British politician (1868–1931)

Sir Worthington Laming Worthington-Evans, 1st Baronet (23 August 1868 – 14 February 1931) was a British Conservative politician.

==Background and education==
Born Laming Evans, he was the son of Worthington Evans and Susanah Laming. He assumed the prefix surname of Worthington by Royal Licence in 1916, although he had been calling himself Worthington Evans (without a hyphen) for many years. He trained as a solicitor.

==Military career==
Worthington-Evans was commissioned into the part-time 2nd Middlesex Artillery Volunteers in 1891 and was promoted lieutenant in 1893 and captain in 1897. He served as temporary major in the First World War.

== Political career ==
Worthington-Evans unsuccessfully contested the Colchester constituency in 1906. He won the seat in January 1910.

Worthington-Evans was made a Baronet, of Colchester in the County of Essex, in 1916. He served in David Lloyd George's coalition government as Parliamentary Secretary to the Ministry of Munitions from 1916 to 1918, and as Minister of Blockade (not a member of the small wartime War Cabinet) in 1918.

In 1919 he was sworn of the Privy Council, and served in Lloyd George's Cabinet as Minister of Pensions from 1919 to 1920, as Minister without Portfolio from 1920 to 1921 and as Secretary of State for War from 1921 to 1922. Whilst Worthington-Evans was Secretary of State for War he famously said "If the Arab population realised that the peaceful control of Mesopotamia (Iraq) ultimately depends on our intention of bombing women and children, I’m very doubtful if we shall gain that acquiescence of the fathers and husbands of Mesopotamia to which the Secretary of State for the Colonies (Winston Churchill) looks forward." He was a member of the British delegation that negotiated the Anglo-Irish Treaty. He was one of the British delegates to the International Economic Conference at Genoa in 1922. He was appointed a GBE in 1922.

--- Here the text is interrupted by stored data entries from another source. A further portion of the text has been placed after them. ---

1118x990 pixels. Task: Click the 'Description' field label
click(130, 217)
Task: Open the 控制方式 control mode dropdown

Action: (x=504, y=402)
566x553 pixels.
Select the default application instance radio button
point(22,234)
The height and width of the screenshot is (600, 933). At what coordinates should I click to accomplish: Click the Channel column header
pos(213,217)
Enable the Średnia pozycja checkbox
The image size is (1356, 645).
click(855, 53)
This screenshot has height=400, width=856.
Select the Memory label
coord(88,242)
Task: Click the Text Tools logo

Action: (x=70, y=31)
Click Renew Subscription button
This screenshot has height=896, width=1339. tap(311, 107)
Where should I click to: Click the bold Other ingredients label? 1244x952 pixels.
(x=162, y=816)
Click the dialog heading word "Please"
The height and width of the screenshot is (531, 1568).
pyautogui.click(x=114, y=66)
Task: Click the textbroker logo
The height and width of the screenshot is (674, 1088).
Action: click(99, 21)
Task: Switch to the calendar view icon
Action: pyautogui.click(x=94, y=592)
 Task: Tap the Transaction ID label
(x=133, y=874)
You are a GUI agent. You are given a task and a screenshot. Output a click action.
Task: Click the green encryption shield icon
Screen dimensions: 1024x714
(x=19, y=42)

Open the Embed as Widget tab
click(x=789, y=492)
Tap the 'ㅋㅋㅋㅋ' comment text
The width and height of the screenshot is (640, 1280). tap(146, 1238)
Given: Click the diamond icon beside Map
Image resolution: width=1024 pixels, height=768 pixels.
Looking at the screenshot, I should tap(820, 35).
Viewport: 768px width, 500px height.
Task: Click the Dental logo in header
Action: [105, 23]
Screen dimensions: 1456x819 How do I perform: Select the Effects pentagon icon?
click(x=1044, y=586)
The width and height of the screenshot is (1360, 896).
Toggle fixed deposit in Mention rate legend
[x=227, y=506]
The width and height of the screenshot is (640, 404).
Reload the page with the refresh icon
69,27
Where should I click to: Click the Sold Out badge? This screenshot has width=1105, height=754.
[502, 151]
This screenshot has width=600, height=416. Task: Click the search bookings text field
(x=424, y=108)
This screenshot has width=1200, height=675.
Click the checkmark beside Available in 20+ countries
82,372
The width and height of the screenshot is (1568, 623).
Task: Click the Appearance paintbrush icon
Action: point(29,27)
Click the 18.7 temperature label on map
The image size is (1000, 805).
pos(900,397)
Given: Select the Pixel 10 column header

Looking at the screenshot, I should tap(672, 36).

As with many Cabinet Ministers in the Lloyd George Coalition, Worthington-Evans declined office in Bonar Law's new government when Lloyd George fell in October 1922. Alone amongst the "Coalition Conservatives" he accepted an invitation the following May when Law retired and was succeeded by Stanley Baldwin. He served under Baldwin as Postmaster General between May 1923 and January 1924. He also served on various Cabinet Committees, including those relating to Northern Ireland and Unemployment. He became chairman of the latter in August 1923.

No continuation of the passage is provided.